## REQUIRED WORK
Nothing should appear in the answer except the lines below from the line containing "Task: Click the" through the line containing "Open the 'Chế độ xem từ khóa' dropdown", copied exactly, with pictures left out.

· · · · ·

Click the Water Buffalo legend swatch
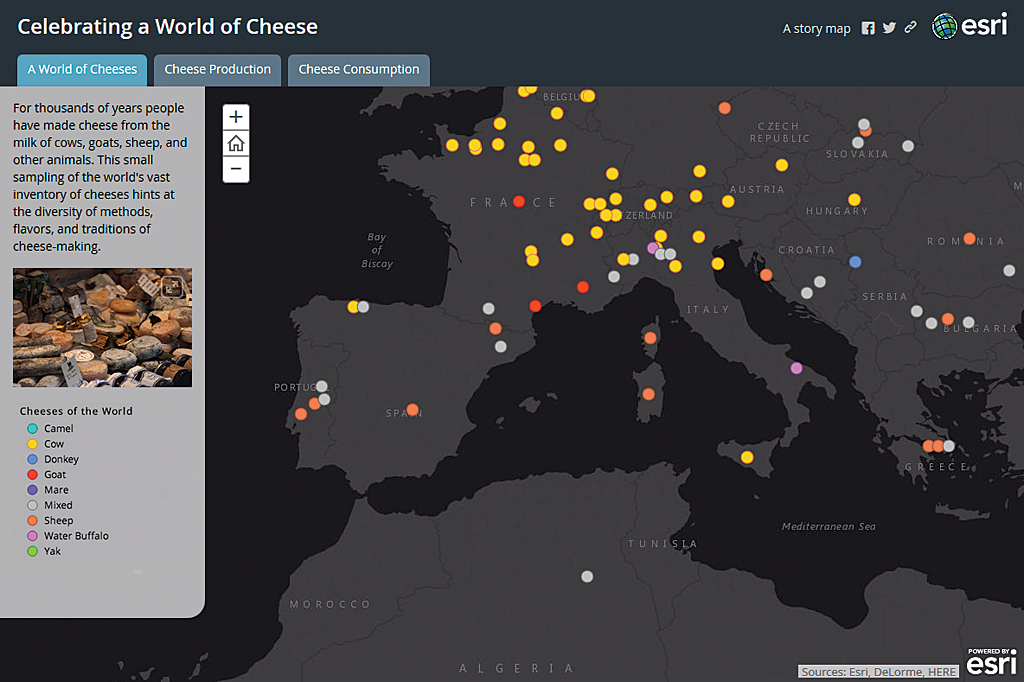pos(32,536)
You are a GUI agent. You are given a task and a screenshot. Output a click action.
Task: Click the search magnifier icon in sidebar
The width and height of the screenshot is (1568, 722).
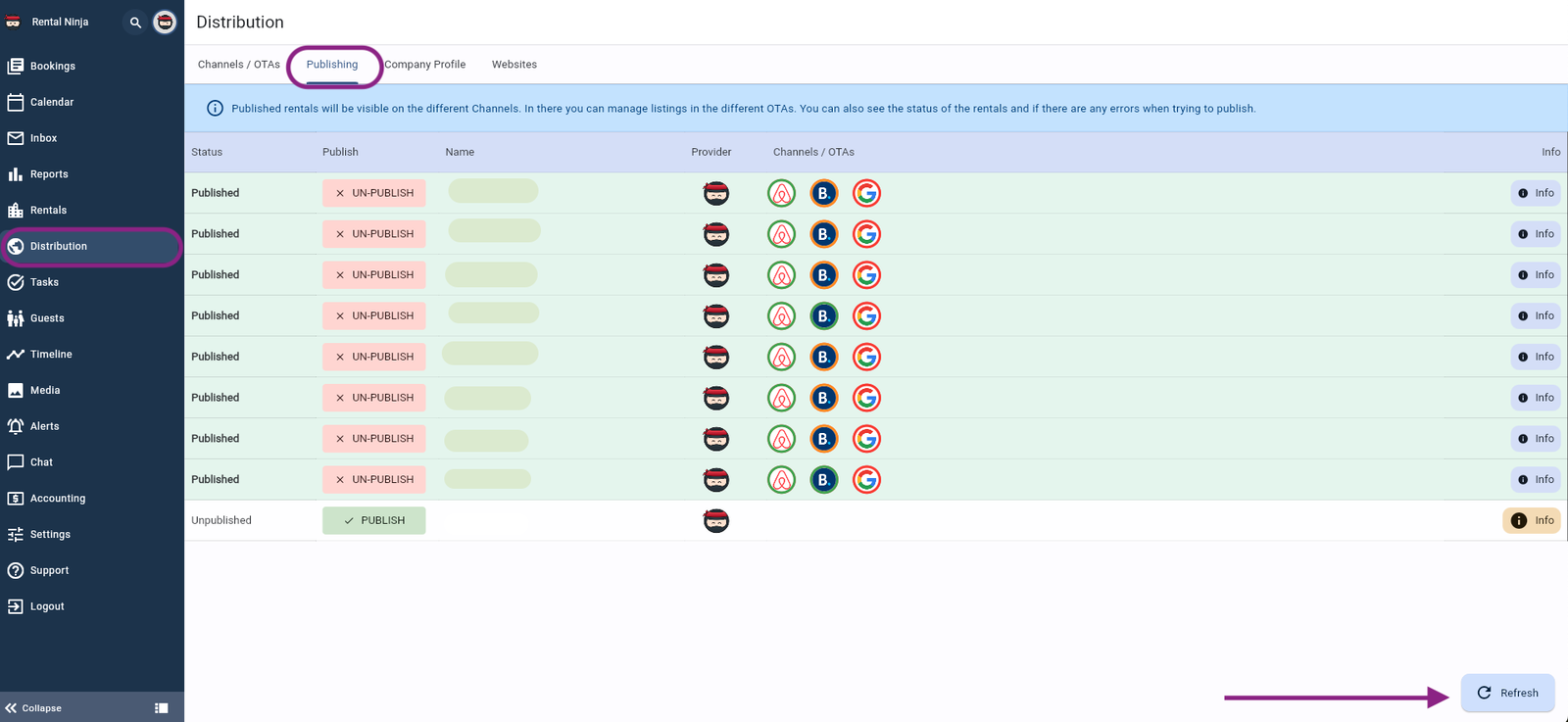(135, 22)
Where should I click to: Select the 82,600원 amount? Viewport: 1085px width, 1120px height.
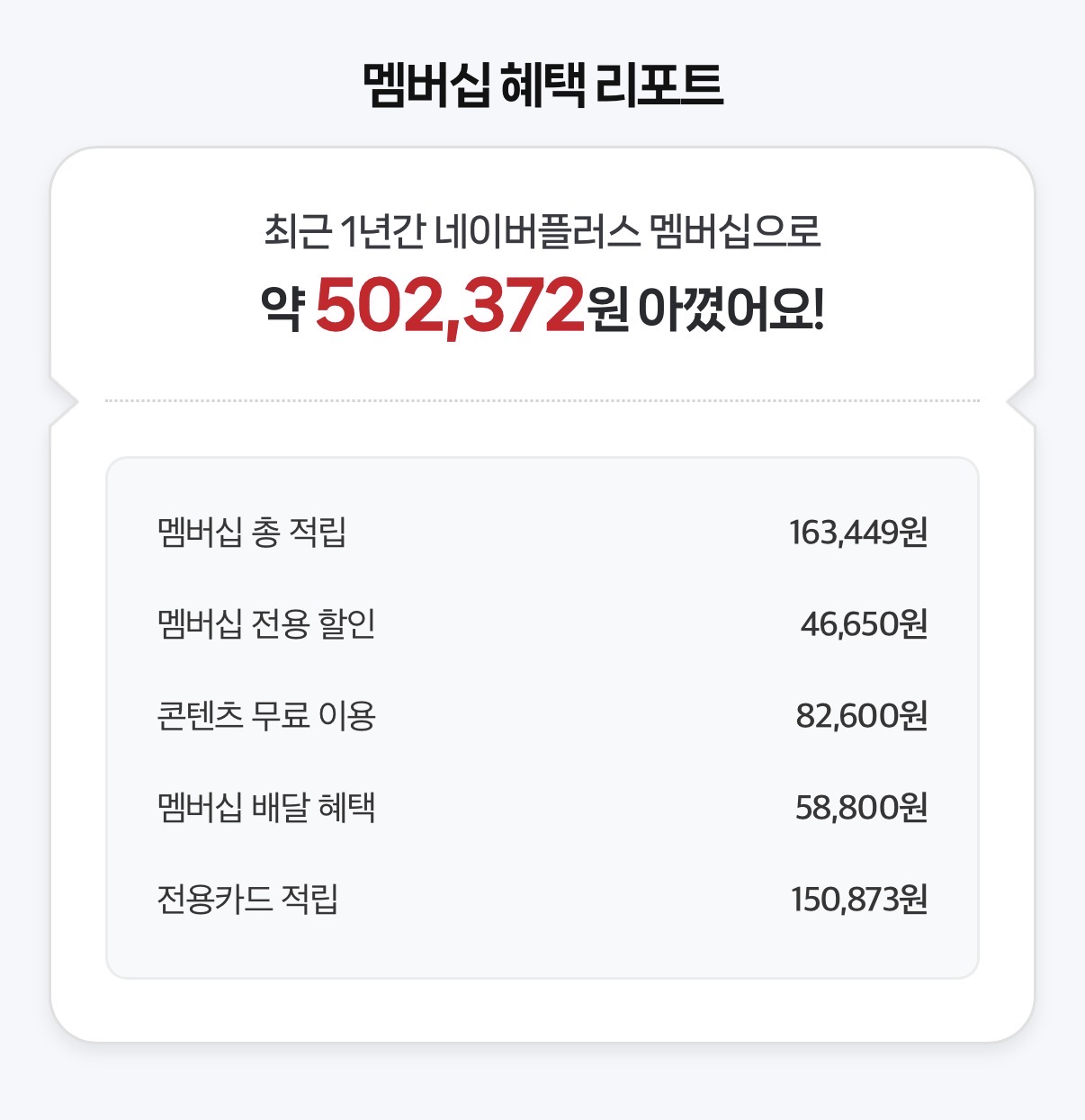pos(861,715)
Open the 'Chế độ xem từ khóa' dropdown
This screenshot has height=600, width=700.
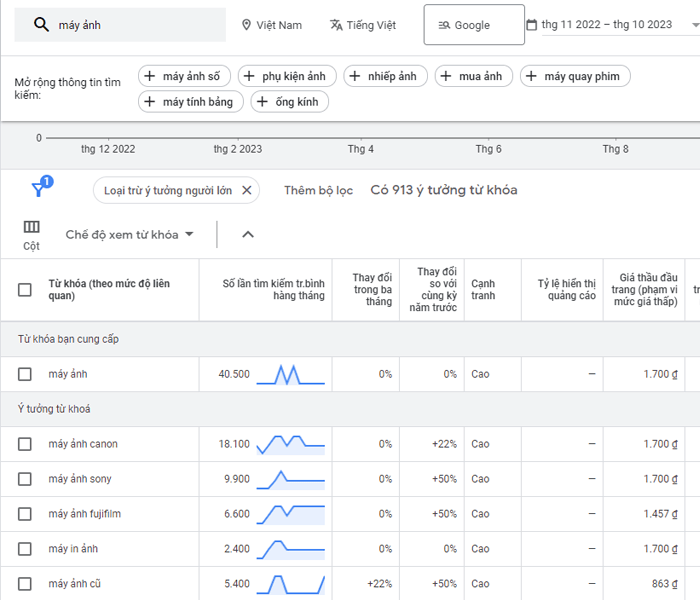point(129,235)
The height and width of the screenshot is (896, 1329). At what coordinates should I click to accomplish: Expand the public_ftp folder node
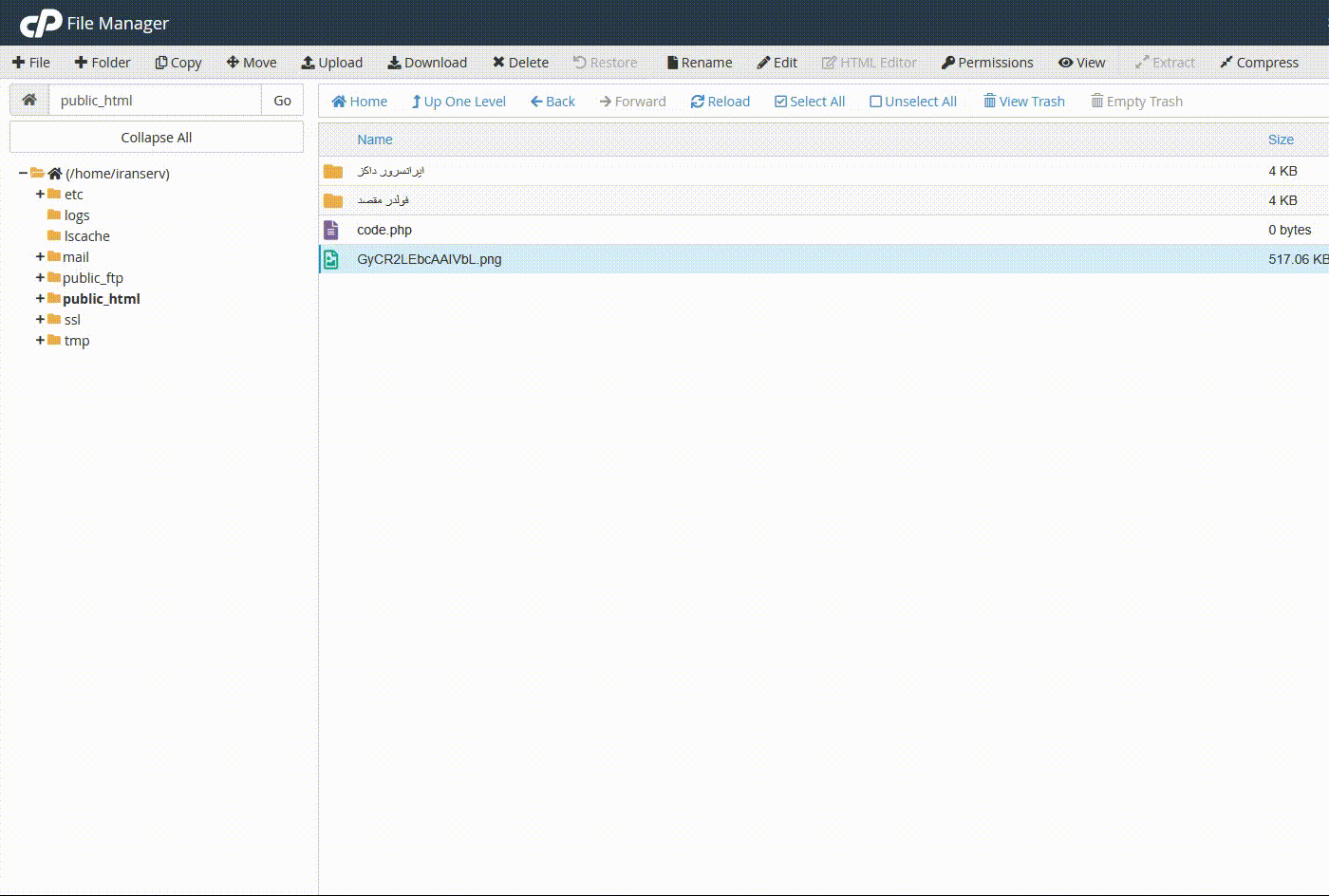(x=40, y=278)
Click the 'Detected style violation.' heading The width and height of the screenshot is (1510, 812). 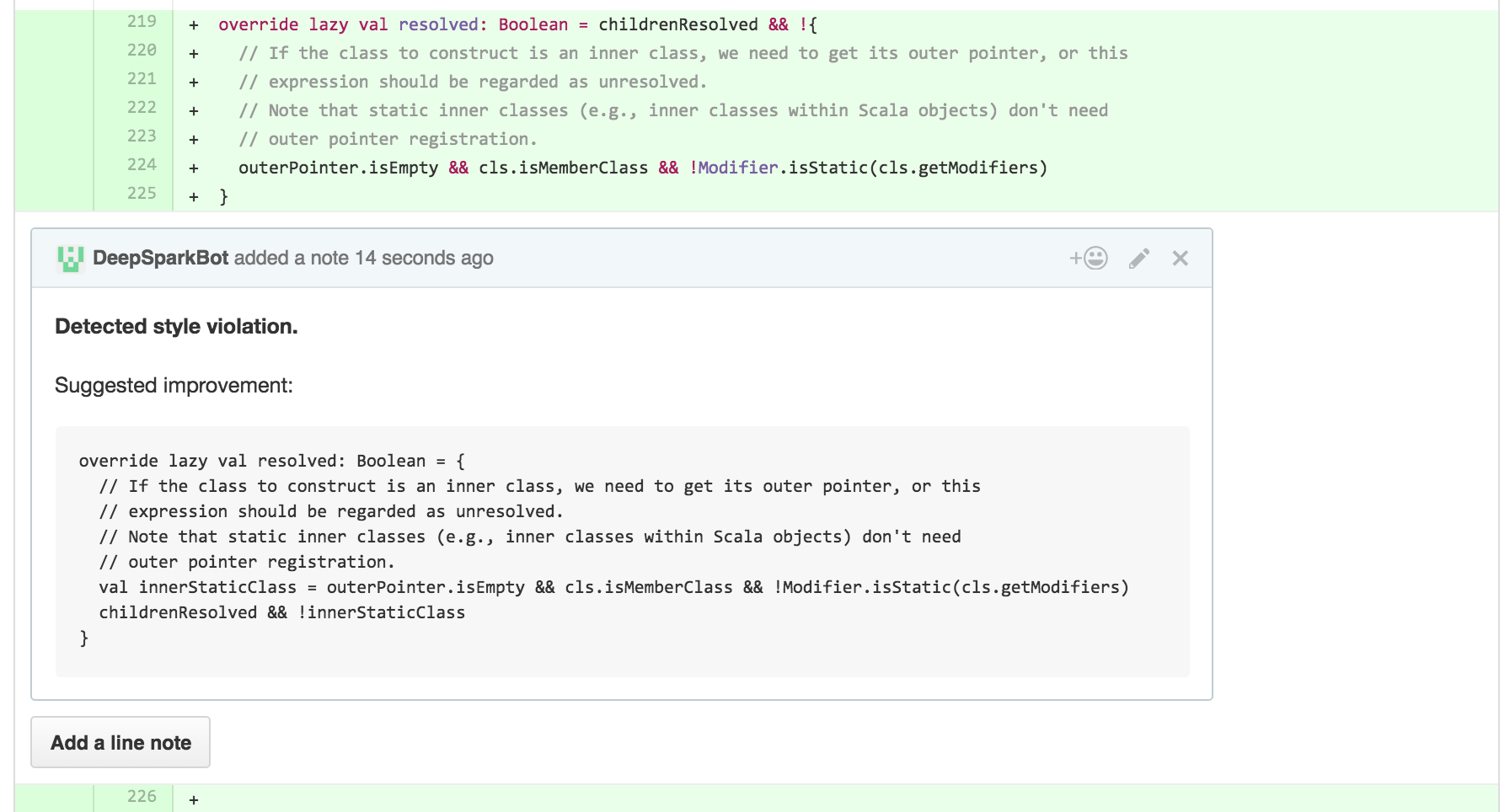176,326
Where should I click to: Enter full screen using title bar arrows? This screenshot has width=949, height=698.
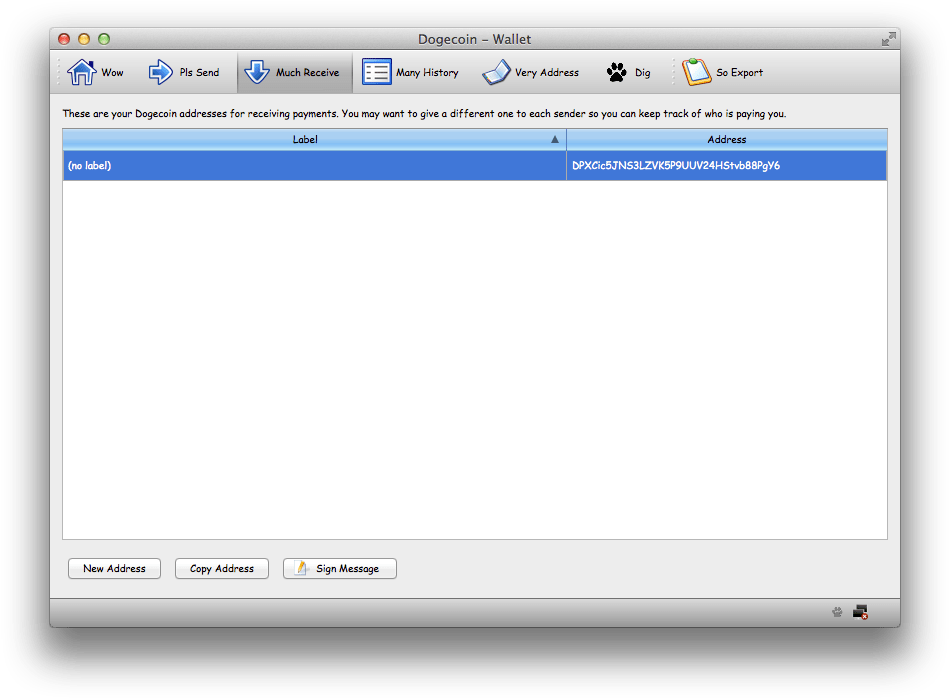[888, 39]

· · · · ·

## RESPONSE TO THE EXERCISE
Task: Click the search magnifier icon in sidebar
The width and height of the screenshot is (1568, 722).
(135, 22)
Where should I click to: Select the 82,600원 amount? Viewport: 1085px width, 1120px height.
pos(861,715)
Open the 'Chế độ xem từ khóa' dropdown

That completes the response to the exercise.